Desde muito nova eu tentava escrever letras de músicas. Parecia simples: eu escrevia em rimas todas as coisas lindas e poéticas que eu queria que todos ouvissem e alguém que soubesse tocar algum instrumento musical transformaria minhas estrofes em canção. No dia que soube que não era esse o caminho, achei tudo tão ilógico e inalcançável que resolvi deixar isso de lado. Como assim eu deveria compor uma música antes da letra? Não fazia sentido pra mim.

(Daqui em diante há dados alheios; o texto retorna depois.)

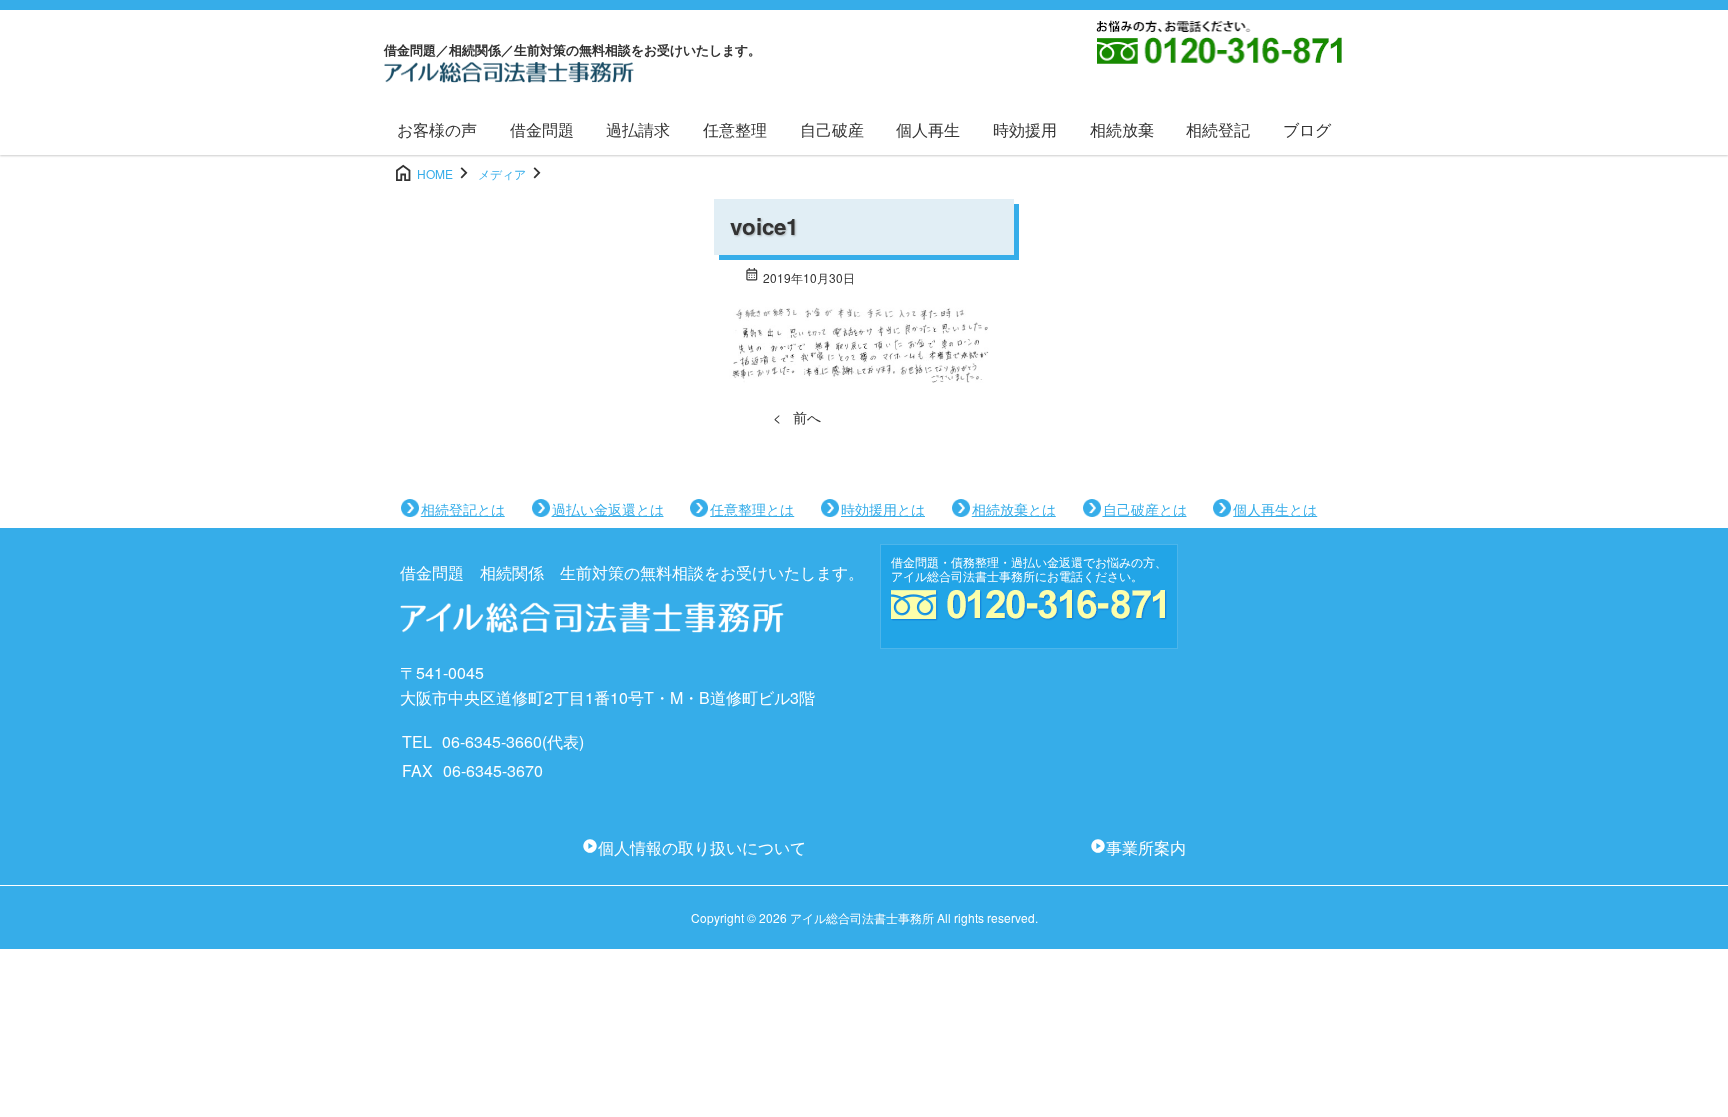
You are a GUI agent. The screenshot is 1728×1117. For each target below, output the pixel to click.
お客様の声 (437, 129)
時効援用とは (883, 509)
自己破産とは (1145, 509)
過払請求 (638, 129)
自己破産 (832, 129)
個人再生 (928, 129)
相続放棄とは (1014, 509)
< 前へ (797, 417)
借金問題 (542, 129)
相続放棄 (1122, 129)
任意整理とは (752, 509)
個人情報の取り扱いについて (702, 847)
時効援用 (1025, 129)
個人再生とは (1275, 509)
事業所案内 (1146, 847)
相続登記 (1218, 129)
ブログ (1307, 129)
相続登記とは (463, 509)
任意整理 (735, 129)
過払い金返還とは (608, 509)
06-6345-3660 (492, 741)
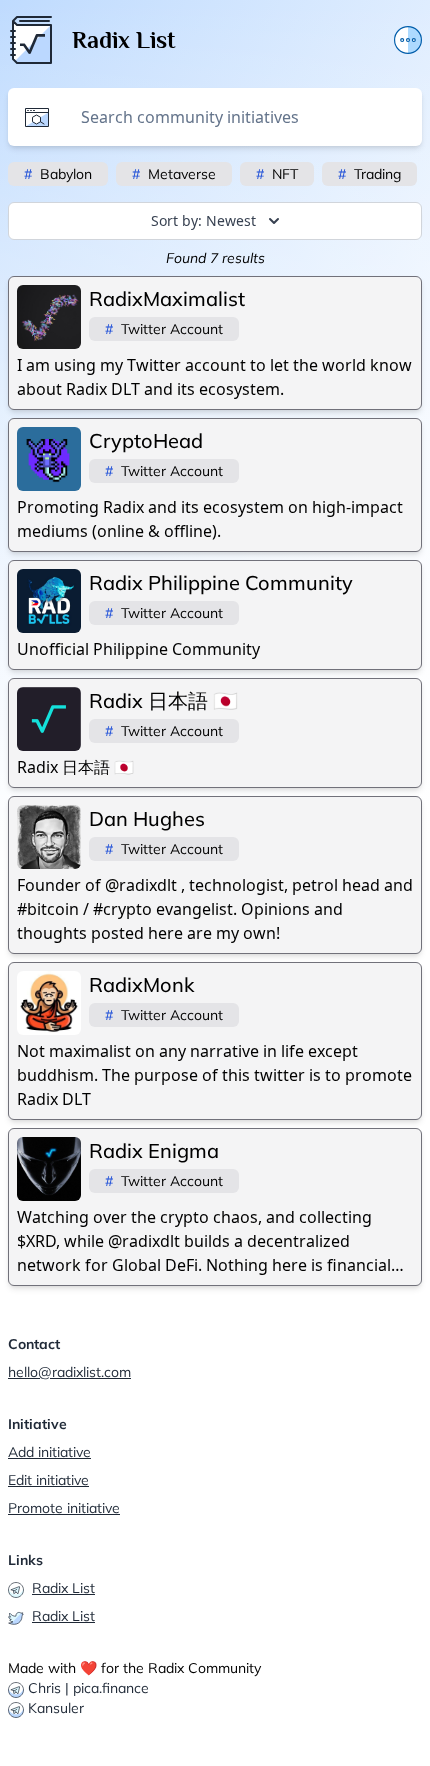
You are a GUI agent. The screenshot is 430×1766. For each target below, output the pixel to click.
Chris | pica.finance (88, 1688)
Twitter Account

Para mim, ritmo, afinação, instrumentos e tudo mais eram só uma maneira de seduzir o ouvinte para a letra da música pegá-lo de jeito; afinal, era exatamente isso que sempre me acontecia quando eu ouvia Marisa Monte, por exemplo. Talvez, se eu estudasse música ou tocasse algum instrumento, fizesse mais sentido a beleza e a complexidade de criar uma música ignorando totalmente a letra. Até me aventurei aos doze anos de idade nas teclas do piano, sem muito sucesso, mas minha vivência real com a música sempre veio através da dança e de suas contagens quaternárias e ternárias.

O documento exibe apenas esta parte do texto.